The ASKA Striated Muscle Antibody Test is used as the diagnosis of Myasthenia Gravis. Myasthenia Gravis, an autoimmune neurological disease, is characterized by muscle fatigue and inactivity, primarily in voluntary muscles. The Lab Test is to assess levels of abnormal antibodies in the serum of the patient. These abnormal antibodies are responsible for blocking receptor sites of Acetylcholine, a major neurological transmitter. The test is normally advised for patients with chronic fatigue, droopy eyelids, delayed muscle response and slow chewing.
No special preparations are required for this test. Since it is a blood test, a shirt with short sleeves should be worn by the patient. The doctor should be informed of any medications the patient is prescribed or any allergies he suffers from. There is no restriction to the diet of the patient, however, any instructions from the lab must be followed.
To test antibody levels, the serum of the blood sample is analysed. The results are interpreted as follows: Positive test for presence of autoimmune antibodies: Thymoma Possibility of Myasthenia Gravis Small cell lung cancer Negative test for presence of autoimmune antibodies: Does not rule out possibility of Myasthenia Gravis, but directs towards other diagnostic tests.

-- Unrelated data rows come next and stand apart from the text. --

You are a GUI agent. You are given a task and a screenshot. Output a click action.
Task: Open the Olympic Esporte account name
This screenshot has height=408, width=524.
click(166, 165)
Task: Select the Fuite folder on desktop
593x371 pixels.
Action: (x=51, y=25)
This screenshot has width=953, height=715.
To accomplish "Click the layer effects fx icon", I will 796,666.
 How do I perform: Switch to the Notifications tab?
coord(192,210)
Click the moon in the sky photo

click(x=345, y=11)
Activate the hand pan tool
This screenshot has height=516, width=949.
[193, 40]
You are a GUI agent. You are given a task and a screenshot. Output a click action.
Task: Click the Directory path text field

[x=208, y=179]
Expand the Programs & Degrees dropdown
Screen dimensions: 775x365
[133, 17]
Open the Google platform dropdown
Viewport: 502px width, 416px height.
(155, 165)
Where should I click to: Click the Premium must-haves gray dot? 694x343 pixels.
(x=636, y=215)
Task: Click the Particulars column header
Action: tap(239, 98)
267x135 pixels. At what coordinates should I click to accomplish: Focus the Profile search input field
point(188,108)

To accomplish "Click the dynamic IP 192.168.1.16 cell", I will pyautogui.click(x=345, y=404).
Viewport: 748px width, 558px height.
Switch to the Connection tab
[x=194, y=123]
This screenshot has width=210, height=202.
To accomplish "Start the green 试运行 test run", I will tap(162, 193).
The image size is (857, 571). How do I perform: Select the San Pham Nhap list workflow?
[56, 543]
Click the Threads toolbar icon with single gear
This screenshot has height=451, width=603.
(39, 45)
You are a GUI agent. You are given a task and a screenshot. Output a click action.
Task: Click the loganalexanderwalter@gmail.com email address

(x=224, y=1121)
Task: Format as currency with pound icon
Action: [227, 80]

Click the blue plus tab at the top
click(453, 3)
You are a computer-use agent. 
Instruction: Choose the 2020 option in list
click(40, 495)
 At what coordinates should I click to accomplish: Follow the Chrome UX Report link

A small sample of blood will be drawn from the patient's arm, and the serum will layer be tested. The procedure for obtaining the blood sample is: The site will be cleaned with an alcohol swab. A sterile needle will be inserted into the arm of the patient. A blood sample of 2ml will be drawn from the patient's arm. The site will be cleaned with a cotton swab. If required, the site will be bandaged.